Last Week, the Fed announced that it is going to buy single corporate bonds to ensure a functioning secondary corporate bond market, which is a historical move and a positive sign for a market that was close to collapsing in March this year, when liquidity disappeared just in a matter of days.
The Fed is going to expand the scope of its bond purchase program by creating a “broad, diversified market index” and purchasing individual corporate bonds in the secondary market. This is another remarkable step of the Fed to prove its commitment to install a backstop for the corporate debt market. With this adaption, the Fed will not only invest in bond ETFs, but also in single bonds. Federal Reserve Chairman Jerome Powell reinstated the central bank’s goal of prioritizing a proper market functioning via its purchases. He added: “I don’t see us as wanting to run through the bond market like an elephant doing things and snuffing out price signals or anything,” Powell told the Senate Banking Committee. “We want to be there if things turn bad in the economy.” Powell also said that market functioning has improved “substantially” since setting up its operations.

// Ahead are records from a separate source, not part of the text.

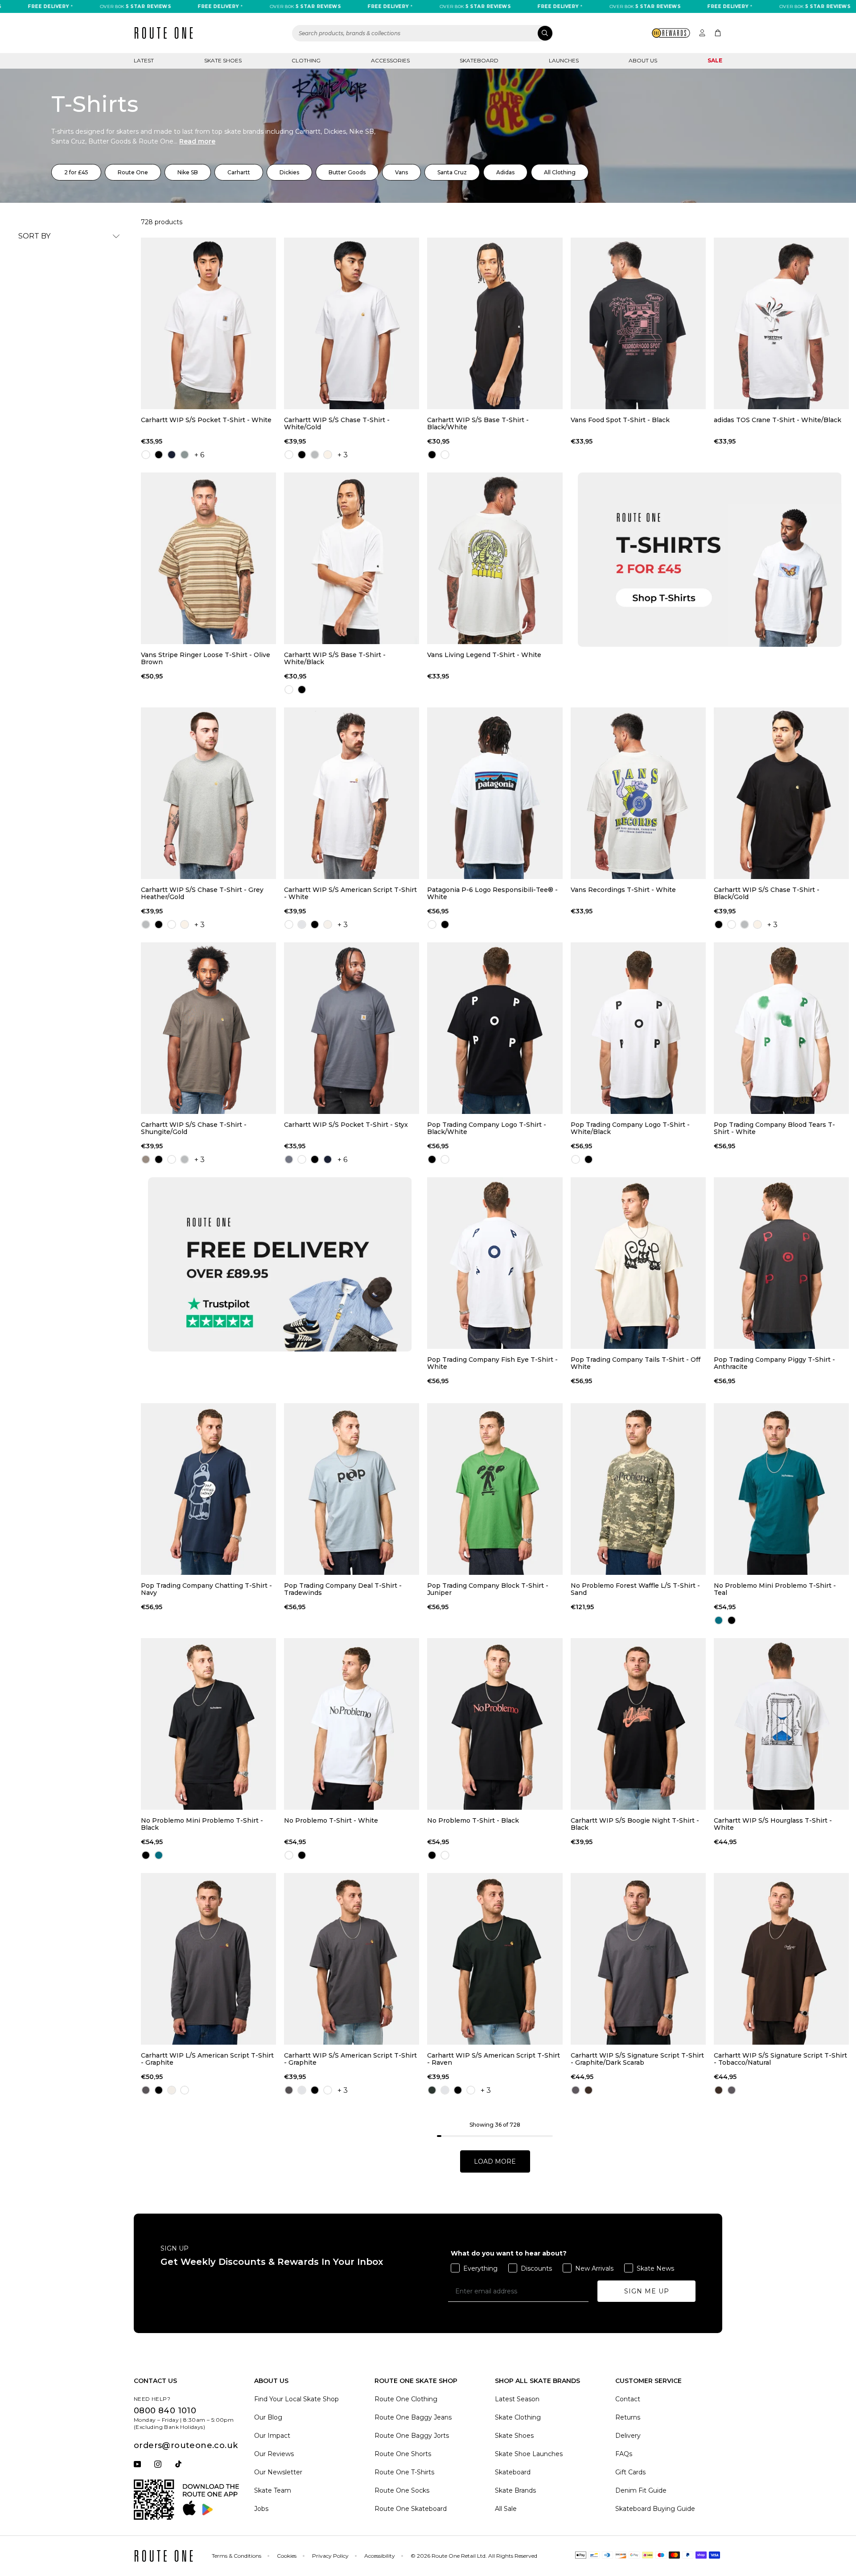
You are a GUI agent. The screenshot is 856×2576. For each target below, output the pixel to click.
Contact (627, 2399)
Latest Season (517, 2399)
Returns (627, 2417)
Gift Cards (630, 2472)
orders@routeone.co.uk (186, 2445)
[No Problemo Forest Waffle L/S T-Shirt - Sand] (638, 1489)
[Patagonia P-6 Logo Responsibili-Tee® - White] (494, 793)
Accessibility (379, 2555)
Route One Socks (401, 2490)
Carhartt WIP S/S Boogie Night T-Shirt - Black (635, 1824)
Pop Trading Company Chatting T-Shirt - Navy (206, 1589)
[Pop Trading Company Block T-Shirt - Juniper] (494, 1489)
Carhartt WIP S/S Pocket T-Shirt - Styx (346, 1125)
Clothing (306, 60)
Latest (144, 60)
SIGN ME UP (646, 2291)
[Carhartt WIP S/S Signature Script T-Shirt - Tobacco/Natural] (781, 1959)
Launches (564, 60)
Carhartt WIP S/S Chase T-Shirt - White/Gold (337, 423)
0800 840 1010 (165, 2410)
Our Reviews (274, 2453)
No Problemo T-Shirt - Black (473, 1820)
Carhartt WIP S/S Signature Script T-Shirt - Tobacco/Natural (780, 2059)
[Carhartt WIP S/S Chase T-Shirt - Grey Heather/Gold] (208, 793)
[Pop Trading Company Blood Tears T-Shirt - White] (781, 1028)
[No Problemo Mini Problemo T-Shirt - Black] (208, 1724)
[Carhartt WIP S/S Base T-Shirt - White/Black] (351, 558)
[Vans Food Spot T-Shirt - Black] (638, 323)
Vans (401, 172)
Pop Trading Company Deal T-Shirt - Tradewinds (343, 1589)
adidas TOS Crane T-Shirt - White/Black (777, 420)
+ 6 (199, 455)
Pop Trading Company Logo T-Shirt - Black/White (486, 1128)
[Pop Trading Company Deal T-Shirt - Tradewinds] (351, 1489)
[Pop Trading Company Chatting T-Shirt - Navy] (208, 1489)
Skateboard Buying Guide (655, 2508)
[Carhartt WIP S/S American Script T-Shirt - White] (351, 793)
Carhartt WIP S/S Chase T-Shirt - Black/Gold (766, 893)
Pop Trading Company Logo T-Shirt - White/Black (630, 1128)
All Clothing (560, 172)
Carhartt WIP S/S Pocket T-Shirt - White (206, 420)
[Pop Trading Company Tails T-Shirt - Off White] (638, 1263)
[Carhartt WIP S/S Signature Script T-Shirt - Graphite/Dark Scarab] (638, 1959)
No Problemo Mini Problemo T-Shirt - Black (202, 1824)
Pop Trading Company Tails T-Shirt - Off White (635, 1363)
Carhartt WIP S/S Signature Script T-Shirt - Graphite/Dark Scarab (637, 2059)
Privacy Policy (330, 2555)
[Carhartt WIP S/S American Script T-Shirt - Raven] (494, 1959)
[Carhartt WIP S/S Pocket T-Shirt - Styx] (351, 1028)
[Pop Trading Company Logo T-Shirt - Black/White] (494, 1028)
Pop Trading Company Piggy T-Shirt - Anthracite (774, 1363)
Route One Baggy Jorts (411, 2435)
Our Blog (268, 2417)
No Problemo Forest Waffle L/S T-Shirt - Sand (635, 1589)
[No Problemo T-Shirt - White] (351, 1724)
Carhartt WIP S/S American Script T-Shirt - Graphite (350, 2059)
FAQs (623, 2453)
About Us (643, 60)
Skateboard (479, 60)
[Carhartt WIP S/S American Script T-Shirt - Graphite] (351, 1959)
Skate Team (272, 2490)
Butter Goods (347, 172)
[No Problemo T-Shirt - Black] (494, 1724)
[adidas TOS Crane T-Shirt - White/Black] (781, 323)
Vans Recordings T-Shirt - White (623, 890)
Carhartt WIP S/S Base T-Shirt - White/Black (335, 658)
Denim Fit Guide (641, 2490)
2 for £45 (76, 172)
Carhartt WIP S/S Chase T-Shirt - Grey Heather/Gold (202, 893)
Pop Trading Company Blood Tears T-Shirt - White (774, 1128)
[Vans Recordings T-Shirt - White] (638, 793)
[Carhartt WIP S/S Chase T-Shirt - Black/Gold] (781, 793)
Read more (197, 141)
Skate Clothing (518, 2417)
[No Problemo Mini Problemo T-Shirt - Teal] (781, 1489)
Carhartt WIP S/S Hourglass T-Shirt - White (773, 1824)
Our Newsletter (278, 2472)
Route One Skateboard (410, 2508)
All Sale (506, 2508)
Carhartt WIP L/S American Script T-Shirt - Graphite (207, 2059)
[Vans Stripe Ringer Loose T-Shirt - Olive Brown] (208, 558)
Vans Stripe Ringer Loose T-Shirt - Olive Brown (205, 658)
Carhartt (238, 172)
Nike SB (187, 172)
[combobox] (422, 33)
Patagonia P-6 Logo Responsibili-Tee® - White (492, 893)
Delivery (628, 2435)
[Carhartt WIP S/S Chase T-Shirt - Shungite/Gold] (208, 1028)
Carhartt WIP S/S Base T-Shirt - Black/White (478, 423)
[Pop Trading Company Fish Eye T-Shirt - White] (494, 1263)
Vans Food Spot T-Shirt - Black (620, 420)
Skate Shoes (223, 60)
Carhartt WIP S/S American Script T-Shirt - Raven (493, 2059)
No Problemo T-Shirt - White (331, 1820)
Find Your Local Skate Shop (296, 2399)
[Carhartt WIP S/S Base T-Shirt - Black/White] (494, 323)
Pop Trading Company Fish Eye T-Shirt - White (492, 1363)
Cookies (286, 2555)
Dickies (289, 172)
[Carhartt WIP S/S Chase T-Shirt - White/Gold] (351, 323)
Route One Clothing (405, 2399)
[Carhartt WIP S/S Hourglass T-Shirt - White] (781, 1724)
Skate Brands (515, 2490)
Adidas (505, 172)
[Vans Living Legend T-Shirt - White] (494, 558)
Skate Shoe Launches (529, 2453)
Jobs (261, 2508)
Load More (495, 2161)
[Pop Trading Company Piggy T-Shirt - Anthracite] (781, 1263)
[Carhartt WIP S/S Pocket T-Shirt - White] (208, 323)
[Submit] (545, 33)
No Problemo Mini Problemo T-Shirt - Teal (775, 1589)
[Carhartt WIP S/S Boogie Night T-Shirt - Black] (638, 1724)
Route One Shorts (402, 2453)
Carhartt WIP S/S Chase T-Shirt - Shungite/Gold (194, 1128)
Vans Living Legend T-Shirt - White (484, 655)
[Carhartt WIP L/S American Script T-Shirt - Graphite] (208, 1959)
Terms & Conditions (236, 2555)
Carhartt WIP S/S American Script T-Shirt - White (350, 893)
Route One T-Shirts (404, 2472)
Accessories (390, 60)
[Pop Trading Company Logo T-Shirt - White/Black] (638, 1028)
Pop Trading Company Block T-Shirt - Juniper (487, 1589)
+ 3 (342, 455)
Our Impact (272, 2435)
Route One (133, 172)
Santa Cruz (452, 172)
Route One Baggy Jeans (413, 2417)
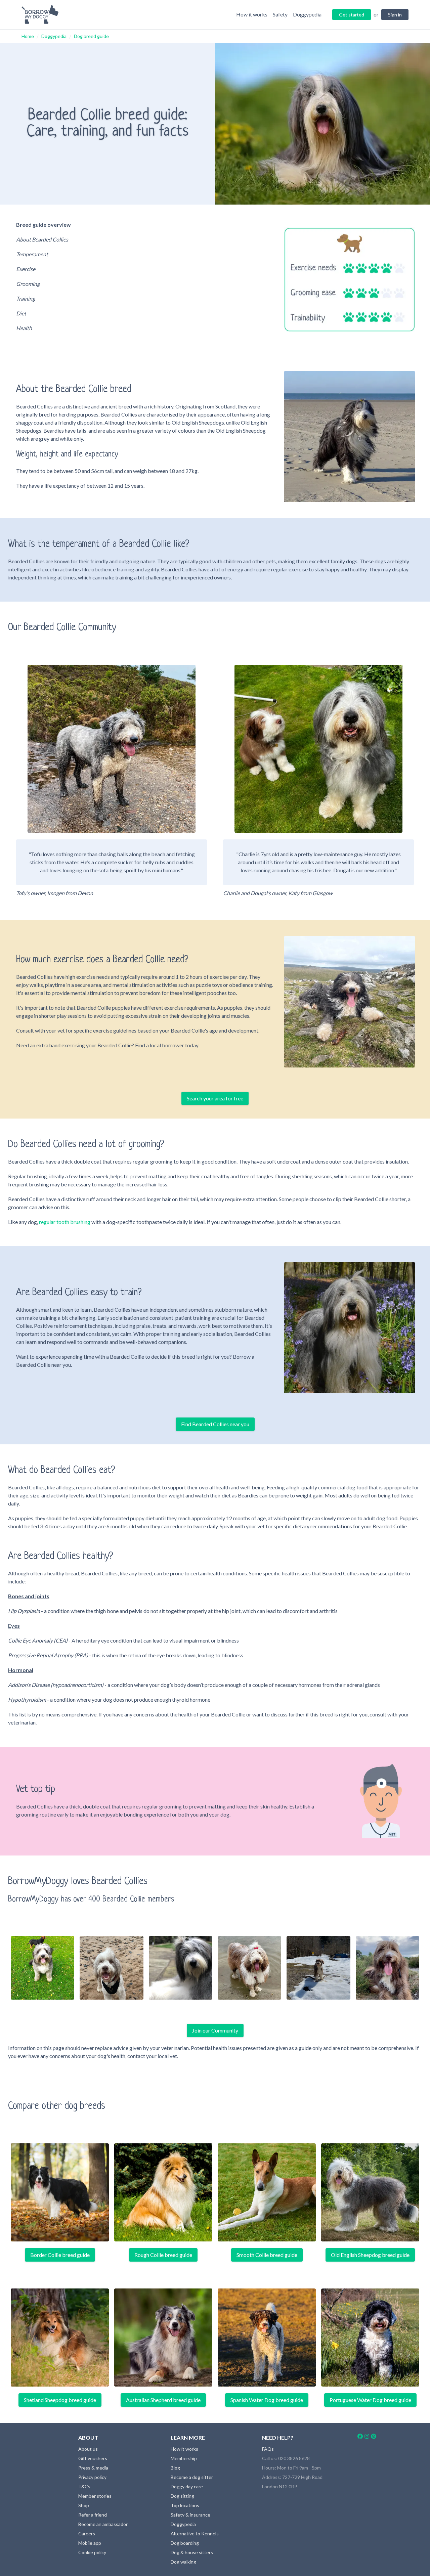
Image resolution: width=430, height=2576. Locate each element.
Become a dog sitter (192, 2477)
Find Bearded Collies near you (215, 1424)
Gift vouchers (92, 2458)
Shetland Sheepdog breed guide (60, 2400)
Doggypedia (54, 36)
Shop (83, 2505)
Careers (86, 2533)
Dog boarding (185, 2543)
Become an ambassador (103, 2524)
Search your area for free (215, 1098)
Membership (184, 2458)
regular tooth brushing (64, 1222)
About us (88, 2449)
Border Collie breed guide (60, 2255)
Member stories (95, 2496)
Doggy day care (187, 2486)
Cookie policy (92, 2552)
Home (28, 36)
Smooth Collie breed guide (266, 2255)
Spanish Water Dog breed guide (266, 2400)
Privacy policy (92, 2477)
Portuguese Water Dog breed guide (370, 2400)
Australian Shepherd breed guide (163, 2400)
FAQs (268, 2449)
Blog (175, 2468)
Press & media (93, 2468)
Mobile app (89, 2543)
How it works (184, 2449)
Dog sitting (182, 2496)
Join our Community (215, 2030)
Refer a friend (92, 2515)
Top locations (185, 2505)
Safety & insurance (190, 2515)
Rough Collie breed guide (163, 2255)
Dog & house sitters (192, 2552)
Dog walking (183, 2562)
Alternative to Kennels (195, 2533)
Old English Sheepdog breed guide (370, 2255)
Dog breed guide (91, 36)
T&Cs (84, 2486)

Since the second week of May, the Fed has been purchasing corporate bond ETFs with “broad exposure” to U.S. investment-grade debt and some high-yield debt from companies that fell below investment-grade after March 22.
The Fed’s corporate bond purchases are currently done through its “Secondary Market Corporate Credit Facility”, which began operations on May 12 with plans to continue through September 30. The facility is backed by USD 25 bn of equity from the U.S. Treasury, appropriated through the Coronavirus Aid, Relief, and Economic Security (CARES) Act passed in March.
A separate facility, the “Primary Market Corporate Credit Facility”, plans on purchasing corporate debt directly from the issuers themselves. The facility, which is backed by USD 50 bn of equity, has yet to go live. Combined, the two facilities can be levered up to support as much as USD 750 bn in purchases. As of June 10, the secondary facility had only USD 5.5 bn of purchases, all in bond ETFs.